Gov. Doug Ducey spoke to some of the troops preparing to head south, saying that their role is to backup federal, state and local law enforcement.
"Your support will free up the border agents to serve on the border, allowing us to put more boots on the ground," he said.
The Arizona National Guard is expected to give air and logistical support, help with reconnaissance and work on border infrastructure. They’ll be working in what are known as the Tucson and Yuma sectors, which means they could be anywhere along Arizona’s border with Mexico.
This action began when President Donald Trump said he wanted military personnel at the border until a wall is built. Later, he called for the National Guard to help stop illegal immigration and drug trafficking. This request came after years of decreased apprehensions at the border.
However, Ducey noted in his appearance that there was a large spike in illegal activity at the border last month.
"We want to address that. We want to hit as hard as we can," he said. "I’d like to see it eliminated. But I think you can call it success if you’re reducing it and reducing it dramatically."
Despite the National Guard's intended supporting role, the governor said the success of the mission will be determined by enforcement numbers. While the Nationally Guard’s efforts can certainly influence them, troops don’t have the power to make arrests and seizures.
"Do we stop the flow of illegal drugs? Do we stop the flow of human trafficking? Can we stop illegal migrants from coming over?" Gov. Ducey said.

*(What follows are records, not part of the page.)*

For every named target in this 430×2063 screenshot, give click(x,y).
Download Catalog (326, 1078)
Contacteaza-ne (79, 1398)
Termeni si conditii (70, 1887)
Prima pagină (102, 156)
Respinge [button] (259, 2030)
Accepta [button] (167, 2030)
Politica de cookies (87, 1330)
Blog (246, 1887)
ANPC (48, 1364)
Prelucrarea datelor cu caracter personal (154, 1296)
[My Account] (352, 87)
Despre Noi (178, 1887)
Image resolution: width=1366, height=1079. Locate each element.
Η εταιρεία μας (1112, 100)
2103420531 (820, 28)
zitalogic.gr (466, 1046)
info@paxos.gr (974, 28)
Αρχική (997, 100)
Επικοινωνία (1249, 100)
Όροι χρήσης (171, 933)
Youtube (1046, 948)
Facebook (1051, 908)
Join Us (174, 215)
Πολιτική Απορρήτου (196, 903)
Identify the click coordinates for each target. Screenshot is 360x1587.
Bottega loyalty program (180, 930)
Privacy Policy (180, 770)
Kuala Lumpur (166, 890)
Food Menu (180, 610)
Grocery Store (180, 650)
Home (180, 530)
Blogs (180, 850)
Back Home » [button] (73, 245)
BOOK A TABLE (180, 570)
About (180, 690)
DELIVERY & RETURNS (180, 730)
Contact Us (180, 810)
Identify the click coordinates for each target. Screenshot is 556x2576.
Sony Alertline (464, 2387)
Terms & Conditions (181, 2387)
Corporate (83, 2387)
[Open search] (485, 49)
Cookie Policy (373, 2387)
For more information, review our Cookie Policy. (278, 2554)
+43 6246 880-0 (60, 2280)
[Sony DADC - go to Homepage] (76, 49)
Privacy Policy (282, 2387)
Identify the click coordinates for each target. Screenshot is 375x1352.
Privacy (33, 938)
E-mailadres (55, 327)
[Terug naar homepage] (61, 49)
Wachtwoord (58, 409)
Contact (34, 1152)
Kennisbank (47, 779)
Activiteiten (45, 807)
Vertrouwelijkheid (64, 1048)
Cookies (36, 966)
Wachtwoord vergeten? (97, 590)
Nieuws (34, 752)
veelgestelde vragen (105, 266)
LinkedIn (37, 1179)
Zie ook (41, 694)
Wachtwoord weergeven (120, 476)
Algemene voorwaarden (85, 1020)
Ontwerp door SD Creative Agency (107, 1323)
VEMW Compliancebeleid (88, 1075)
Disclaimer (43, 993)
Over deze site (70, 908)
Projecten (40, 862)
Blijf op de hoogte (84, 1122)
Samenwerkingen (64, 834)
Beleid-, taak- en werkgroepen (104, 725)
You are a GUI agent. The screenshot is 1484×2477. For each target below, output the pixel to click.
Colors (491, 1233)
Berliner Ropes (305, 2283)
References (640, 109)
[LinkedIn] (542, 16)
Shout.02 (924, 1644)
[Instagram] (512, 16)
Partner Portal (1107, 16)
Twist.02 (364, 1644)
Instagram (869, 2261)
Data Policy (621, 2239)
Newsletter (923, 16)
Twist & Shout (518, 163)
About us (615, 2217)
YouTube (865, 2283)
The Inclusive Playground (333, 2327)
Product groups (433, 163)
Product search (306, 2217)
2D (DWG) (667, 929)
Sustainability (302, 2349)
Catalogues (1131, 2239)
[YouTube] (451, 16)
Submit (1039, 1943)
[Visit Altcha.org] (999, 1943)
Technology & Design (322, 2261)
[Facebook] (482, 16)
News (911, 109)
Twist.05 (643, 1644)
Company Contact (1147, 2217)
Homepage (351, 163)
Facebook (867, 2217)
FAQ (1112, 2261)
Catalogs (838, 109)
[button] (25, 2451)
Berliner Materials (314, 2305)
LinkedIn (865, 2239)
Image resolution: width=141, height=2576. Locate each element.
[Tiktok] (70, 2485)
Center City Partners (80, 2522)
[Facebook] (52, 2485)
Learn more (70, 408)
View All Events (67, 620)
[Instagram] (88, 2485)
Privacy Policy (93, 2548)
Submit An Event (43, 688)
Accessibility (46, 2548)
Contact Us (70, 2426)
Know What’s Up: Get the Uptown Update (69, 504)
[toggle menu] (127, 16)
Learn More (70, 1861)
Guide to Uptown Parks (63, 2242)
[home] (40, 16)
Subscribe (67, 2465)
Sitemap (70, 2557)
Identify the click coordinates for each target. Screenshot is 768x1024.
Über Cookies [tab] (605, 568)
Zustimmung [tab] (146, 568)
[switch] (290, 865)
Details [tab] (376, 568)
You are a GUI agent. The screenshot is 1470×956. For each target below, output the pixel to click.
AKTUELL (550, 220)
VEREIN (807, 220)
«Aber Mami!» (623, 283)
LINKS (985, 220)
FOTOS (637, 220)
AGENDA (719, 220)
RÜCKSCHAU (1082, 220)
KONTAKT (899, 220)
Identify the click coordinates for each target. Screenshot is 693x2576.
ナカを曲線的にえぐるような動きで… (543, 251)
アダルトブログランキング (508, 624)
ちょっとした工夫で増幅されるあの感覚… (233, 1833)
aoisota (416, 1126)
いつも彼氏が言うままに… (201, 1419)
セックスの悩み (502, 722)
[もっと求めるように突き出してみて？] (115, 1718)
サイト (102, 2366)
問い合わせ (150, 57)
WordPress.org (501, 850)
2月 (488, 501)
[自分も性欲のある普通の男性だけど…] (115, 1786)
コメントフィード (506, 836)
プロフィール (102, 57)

Ducey continued on to say the federal government will be picking up the tab, but gave no timeline to complete the mission. One thing to keep an eye on as this goes forward is Arizona’s relationship with Mexico. Ducey has put a lot of effort into building economic ties with Sonora, but some Mexican officials have chafed at what they see as militarizing the border. The longer this deployment goes on, the tighter of a line the governor may have to walk.